世界恐慌を案じるより国内政治の崩壊が怖い

米大手格付け会社S&Pがユーロ圏9カ国の国債の格付けを引き下げた。

この結果同国債を保有する金融機関は資産の再評価、すなわち自己資本の減少を余儀なくされる。と、ここまでは欧州危機による経済的影響の想定内の出来事である。

しかし、この「危機」ははたして欧州だけに留まるのであろうか?

今やアジアの消費なくして世界経済は立ち行かなくなるまでにその存在が大きくなったアジアの経済であるが、その中心を担っている中国の景気は今後どうなっていくのでしょうか?

中国は北京五輪、上海万博と続いたイベントの効果とそれに伴う消費先食い効果で2010年までは記録的な経済成長を見せた。

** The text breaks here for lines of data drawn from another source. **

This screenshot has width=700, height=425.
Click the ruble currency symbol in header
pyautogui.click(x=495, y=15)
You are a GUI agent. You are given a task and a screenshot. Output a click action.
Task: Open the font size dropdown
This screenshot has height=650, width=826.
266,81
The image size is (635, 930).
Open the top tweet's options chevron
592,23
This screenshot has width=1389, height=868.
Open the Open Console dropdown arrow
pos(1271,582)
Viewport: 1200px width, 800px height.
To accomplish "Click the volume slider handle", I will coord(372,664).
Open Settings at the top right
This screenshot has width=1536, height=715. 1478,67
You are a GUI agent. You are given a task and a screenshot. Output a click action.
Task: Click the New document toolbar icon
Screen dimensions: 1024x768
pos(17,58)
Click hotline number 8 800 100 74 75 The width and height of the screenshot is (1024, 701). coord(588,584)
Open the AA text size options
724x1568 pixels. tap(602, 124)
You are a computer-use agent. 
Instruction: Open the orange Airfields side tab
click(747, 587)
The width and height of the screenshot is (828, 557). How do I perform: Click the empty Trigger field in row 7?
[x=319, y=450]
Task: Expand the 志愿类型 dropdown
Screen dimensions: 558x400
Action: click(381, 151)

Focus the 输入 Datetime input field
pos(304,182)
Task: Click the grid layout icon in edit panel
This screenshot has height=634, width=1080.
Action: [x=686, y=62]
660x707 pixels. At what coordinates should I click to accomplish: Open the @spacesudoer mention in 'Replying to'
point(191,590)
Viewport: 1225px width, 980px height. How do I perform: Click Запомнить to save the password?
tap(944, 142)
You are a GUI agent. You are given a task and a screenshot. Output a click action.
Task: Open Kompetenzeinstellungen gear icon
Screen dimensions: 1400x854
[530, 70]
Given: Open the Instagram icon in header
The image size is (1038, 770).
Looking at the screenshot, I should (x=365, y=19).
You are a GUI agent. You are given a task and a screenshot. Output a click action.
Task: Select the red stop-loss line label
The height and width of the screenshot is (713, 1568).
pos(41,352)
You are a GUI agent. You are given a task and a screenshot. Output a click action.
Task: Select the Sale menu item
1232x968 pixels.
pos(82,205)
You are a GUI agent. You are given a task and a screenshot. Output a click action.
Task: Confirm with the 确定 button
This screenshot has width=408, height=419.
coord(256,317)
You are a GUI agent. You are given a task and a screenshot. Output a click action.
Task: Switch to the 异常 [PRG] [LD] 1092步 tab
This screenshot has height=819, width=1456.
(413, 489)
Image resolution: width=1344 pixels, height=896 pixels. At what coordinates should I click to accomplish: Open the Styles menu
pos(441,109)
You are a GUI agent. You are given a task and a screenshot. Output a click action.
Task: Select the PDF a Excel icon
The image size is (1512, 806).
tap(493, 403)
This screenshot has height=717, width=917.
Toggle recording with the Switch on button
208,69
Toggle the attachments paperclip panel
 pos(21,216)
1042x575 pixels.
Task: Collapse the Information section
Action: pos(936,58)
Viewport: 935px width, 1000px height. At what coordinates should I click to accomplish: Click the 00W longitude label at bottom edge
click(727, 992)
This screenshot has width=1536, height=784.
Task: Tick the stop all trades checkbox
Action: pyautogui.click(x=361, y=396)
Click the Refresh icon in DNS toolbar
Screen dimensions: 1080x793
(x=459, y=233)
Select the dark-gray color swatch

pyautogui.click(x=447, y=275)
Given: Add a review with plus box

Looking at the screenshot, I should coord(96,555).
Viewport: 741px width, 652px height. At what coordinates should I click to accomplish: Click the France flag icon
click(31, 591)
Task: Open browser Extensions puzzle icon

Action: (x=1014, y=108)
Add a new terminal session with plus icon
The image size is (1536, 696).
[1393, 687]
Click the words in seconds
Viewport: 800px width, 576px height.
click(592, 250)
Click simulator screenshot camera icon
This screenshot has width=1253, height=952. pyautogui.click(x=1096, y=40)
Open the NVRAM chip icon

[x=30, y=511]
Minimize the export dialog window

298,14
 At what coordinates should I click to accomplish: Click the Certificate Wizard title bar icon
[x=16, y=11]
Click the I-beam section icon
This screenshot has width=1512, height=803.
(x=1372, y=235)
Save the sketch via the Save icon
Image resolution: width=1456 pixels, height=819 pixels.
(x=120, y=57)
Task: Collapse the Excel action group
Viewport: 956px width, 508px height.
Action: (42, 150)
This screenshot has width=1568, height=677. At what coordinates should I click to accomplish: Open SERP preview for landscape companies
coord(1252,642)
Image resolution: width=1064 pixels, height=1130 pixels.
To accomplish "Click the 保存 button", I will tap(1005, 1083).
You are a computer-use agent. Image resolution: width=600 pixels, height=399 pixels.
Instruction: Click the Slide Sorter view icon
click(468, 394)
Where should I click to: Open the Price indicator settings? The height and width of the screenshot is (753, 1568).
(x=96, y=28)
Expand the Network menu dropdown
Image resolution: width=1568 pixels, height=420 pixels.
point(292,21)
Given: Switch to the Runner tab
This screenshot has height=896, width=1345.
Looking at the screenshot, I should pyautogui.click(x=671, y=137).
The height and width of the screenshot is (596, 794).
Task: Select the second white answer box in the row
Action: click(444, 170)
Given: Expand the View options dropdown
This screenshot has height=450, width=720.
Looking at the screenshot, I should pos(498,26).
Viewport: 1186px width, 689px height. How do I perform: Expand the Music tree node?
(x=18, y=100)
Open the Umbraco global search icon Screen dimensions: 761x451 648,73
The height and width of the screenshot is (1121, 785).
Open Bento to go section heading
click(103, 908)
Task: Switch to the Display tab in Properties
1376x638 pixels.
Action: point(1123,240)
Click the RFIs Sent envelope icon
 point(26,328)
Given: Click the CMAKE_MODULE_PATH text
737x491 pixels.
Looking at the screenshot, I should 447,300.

2011年も財政出動でその反動を吸収したようであるが、ここにきて流石に自動車販売台数の伸びが頭打ちとなり、かの高速鉄道事故以来、鉄道網整備のスピードも落ちたままのようである。

2012年度の中国経済−GDPの成長率は5%前後に減少する可能性があるのではないか。そうするとアメリカのリーマンショックから始まった経済クラッシュは欧州を経由してアジアに到達し世界を一周、2012年度後半から世界恐慌の様相を呈する・・・といったシナリオは非現実的であろうか?

2011年は天災人災さまざまなことが起きた年であるがやはり人類のパラダイムシフトが起きる転換点ではなかったか。ややもすると人類は過去の災難は時間の経過とともに急速にその記憶を忘れ去ってしまうが、いやむしろ嫌なことを忘れ去る機能を備えているようであるが、最近の経済の専門家諸氏はあまりにも現在の世界経済の見通しに楽観的ではあるまいか。或いは意図的に悲観的な意見を封じ込めているのか、それならばまだしもであるが。いづれにしても経営者は中国経済の成長が鈍化することを前提としたシナリオは描いておくべきである。

 

一方、日本の政治に目を向けると、時の我が国内閣総理大臣は欧州危機や自国の大震災、景気停滞など全く意に介す気配すら見せずに、毎日毎日ひたすら念仏のように「消費税増税」を唱えている姿に、もはや哀れさを感じずにはいられない。

野田総理は消費税増税に政治生命を掛けるらしいが、増税実施に政治生命を掛ける政治家に我々国民はどう反応すればいいのでしょうか?一体彼は消費税を増やして何をするつもりなのでしょうか。消費税を5%引き上げてもたかだか10兆円です。一般会計の収入は40兆円強、同予算は90兆円強、このアンバランスを10兆円埋めたところで何になるというのでしょうか?しかも増税分は社会保障に充当するという。一体どうやって財政赤字を改善させるのですか。日本の社会保障費は約100兆円です。年間6兆円弱増えています。税と社会保障の一体改革?100兆円の見直しと膨張する6兆円の抑制策を語らずして何が改革か! 政治生命を掛けるというなら来年度の一般会計予算を一律半減するくらいのことを言ってもらいたいものです。